• AIM OF THE TASK
The required output is the exact run of lines below that opens at the line with "Click the football icon beside NFL Football" and closes at the line with "You are a computer-use agent. 360x440 pixels.".

[Collected data]
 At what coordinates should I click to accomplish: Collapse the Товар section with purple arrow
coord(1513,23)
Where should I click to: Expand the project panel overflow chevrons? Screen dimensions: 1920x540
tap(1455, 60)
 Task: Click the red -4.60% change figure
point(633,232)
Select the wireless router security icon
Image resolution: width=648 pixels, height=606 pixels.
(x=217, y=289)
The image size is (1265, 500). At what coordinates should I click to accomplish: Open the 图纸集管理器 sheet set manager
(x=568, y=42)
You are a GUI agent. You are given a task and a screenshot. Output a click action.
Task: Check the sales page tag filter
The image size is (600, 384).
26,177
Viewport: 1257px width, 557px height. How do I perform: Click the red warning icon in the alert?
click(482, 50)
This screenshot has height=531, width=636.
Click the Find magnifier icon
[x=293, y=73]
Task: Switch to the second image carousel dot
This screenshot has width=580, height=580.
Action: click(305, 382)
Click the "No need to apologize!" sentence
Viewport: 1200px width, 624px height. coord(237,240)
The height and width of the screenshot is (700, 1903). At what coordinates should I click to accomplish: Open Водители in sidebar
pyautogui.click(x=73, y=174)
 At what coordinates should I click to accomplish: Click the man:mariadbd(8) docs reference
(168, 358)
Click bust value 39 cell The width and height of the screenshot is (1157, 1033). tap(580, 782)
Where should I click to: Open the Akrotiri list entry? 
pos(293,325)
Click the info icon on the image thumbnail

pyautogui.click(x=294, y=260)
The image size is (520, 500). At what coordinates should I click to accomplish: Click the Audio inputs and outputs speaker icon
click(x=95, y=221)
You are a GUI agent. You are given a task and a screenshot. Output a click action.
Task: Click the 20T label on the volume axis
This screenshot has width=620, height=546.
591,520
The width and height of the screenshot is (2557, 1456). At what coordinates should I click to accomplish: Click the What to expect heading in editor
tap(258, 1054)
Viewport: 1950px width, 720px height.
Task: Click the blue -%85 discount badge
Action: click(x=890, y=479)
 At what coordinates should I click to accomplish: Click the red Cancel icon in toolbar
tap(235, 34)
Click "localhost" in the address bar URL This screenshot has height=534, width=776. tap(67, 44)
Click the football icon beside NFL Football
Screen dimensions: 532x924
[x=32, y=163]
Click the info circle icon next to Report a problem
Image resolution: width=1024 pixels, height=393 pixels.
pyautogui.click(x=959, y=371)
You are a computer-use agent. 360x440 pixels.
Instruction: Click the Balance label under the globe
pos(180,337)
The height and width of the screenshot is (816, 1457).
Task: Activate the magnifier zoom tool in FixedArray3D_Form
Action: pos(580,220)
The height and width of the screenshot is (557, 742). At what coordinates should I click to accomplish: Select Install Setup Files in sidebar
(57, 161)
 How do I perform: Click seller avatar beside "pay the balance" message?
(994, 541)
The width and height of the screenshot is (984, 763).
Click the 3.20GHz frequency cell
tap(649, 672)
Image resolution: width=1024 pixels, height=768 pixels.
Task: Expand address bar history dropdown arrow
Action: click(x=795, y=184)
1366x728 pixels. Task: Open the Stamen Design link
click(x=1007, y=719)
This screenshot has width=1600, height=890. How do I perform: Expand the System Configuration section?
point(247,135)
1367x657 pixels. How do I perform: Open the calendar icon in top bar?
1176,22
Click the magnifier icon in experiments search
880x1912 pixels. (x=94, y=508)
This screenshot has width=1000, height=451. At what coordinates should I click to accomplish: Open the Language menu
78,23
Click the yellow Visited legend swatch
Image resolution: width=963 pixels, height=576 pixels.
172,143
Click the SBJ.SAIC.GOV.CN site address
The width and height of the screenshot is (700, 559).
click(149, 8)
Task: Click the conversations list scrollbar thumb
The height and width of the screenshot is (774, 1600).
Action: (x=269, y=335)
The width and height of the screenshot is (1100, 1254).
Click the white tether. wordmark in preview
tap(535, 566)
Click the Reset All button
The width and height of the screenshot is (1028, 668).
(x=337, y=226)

• EXERCISE ANSWER
Click the football icon beside NFL Football
Screen dimensions: 532x924
[x=32, y=163]
Click the info circle icon next to Report a problem
Image resolution: width=1024 pixels, height=393 pixels.
pyautogui.click(x=959, y=371)
You are a computer-use agent. 360x440 pixels.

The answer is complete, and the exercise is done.